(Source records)
»»

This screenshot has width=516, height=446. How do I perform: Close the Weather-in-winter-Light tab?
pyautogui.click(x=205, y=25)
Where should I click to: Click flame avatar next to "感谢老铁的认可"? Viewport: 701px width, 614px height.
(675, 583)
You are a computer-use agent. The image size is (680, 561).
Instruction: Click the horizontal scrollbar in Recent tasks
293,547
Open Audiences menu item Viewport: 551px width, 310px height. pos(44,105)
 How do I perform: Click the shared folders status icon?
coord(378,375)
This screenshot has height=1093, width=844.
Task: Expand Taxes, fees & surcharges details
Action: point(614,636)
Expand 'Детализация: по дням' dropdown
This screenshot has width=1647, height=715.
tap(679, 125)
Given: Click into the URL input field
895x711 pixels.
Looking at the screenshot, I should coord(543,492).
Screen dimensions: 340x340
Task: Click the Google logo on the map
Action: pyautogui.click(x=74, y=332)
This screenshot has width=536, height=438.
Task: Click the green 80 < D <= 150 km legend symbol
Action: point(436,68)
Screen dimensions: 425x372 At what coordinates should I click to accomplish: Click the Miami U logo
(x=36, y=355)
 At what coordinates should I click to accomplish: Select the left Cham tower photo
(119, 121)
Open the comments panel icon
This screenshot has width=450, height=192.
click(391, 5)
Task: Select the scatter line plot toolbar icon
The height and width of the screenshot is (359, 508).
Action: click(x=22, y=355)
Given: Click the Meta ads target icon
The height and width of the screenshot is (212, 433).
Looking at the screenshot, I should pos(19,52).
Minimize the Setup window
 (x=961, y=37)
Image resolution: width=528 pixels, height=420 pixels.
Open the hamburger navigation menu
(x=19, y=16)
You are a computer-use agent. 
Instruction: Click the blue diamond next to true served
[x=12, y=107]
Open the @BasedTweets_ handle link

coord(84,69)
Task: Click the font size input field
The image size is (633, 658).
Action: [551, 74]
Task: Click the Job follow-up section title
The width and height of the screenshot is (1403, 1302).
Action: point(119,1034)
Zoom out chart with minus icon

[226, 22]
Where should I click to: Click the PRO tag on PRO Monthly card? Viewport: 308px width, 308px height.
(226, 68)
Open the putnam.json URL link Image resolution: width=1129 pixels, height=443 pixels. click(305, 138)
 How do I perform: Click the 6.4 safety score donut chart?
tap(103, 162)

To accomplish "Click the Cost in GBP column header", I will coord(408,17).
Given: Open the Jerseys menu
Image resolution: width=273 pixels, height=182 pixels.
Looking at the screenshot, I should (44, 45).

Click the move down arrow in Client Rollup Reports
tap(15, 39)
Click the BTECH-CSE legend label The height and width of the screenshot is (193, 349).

««

◆ ASSIGNED TASK
Pull every line that holds the string "computer" out of the records.

◆ EXERCISE OUTPUT
You are a computer-use agent. The image size is (680, 561).
You are a computer-use agent. 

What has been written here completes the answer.